→ **TEXT SHOWN**:
Numba jit with scipy

So I wanted to speed up a program I wrote with the help of numba jit. However jit seems to be not compatible with many scipy functions because they use try ... except ... structures that jit cannot handle (Am I right with this point?)
A relatively simple solution I came up with is to copy the scipy source code I need and delete the try except parts (I already know that it will not run into errors so the try part will always work anyways)
However I do not like this solution and I am not sure if it will work.
My code structure looks like the following
import scipy.integrate as integrate
from scipy optimize import curve_fit
from numba import jit
def fitfunction():
...
#jit
def function(x):
# do some stuff
try:
fit_param, fit_cov = curve_fit(fitfunction, x, y, p0=(0,0,0), maxfev=500)
for idx in some_list:
integrated = integrate.quad(lambda x: fitfunction(fit_param), lower, upper)
except:
fit_param=(0,0,0)
...
Now this results in the following error:
LoweringError: Failed at object (object mode backend)
I assume this is due to jit not being able to handle try except (it also does not work if I only put jit on the curve_fit and integrate.quad parts and work around my own try except structure)
import scipy.integrate as integrate
from scipy optimize import curve_fit
from numba import jit
def fitfunction():
...
#jit
def integral(lower, upper):
return integrate.quad(lambda x: fitfunction(fit_param), lower, upper)
#jit
def fitting(x, y, pzero, max_fev)
return curve_fit(fitfunction, x, y, p0=pzero, maxfev=max_fev)
def function(x):
# do some stuff
try:
fit_param, fit_cov = fitting(x, y, (0,0,0), 500)

→ **MATERIAL SHOWN**:
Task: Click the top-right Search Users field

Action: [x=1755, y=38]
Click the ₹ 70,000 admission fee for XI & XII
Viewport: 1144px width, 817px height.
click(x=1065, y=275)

→ **WRITTEN PROBLEM 1**: Copy the part of the Numba post starting at "Numba jit with" and ending at "with this point?)".
→ **WRITTEN PROBLEM 2**: According to the Numba post, what error results when the decorated function is run?
→ **WRITTEN PROBLEM 3**: Translate this sentence from the Numba post into German: "However I do not like this solution and I am not sure if it will work."
Work only from the Numba post.

→ **TASK OUTPUT 1**:
Numba jit with scipy

So I wanted to speed up a program I wrote with the help of numba jit. However jit seems to be not compatible with many scipy functions because they use try ... except ... structures that jit cannot handle (Am I right with this point?)

→ **TASK OUTPUT 2**: LoweringError: Failed at object (object mode backend)

→ **TASK OUTPUT 3**: Allerdings gefällt mir diese Lösung nicht, und ich bin mir nicht sicher, ob sie funktionieren wird.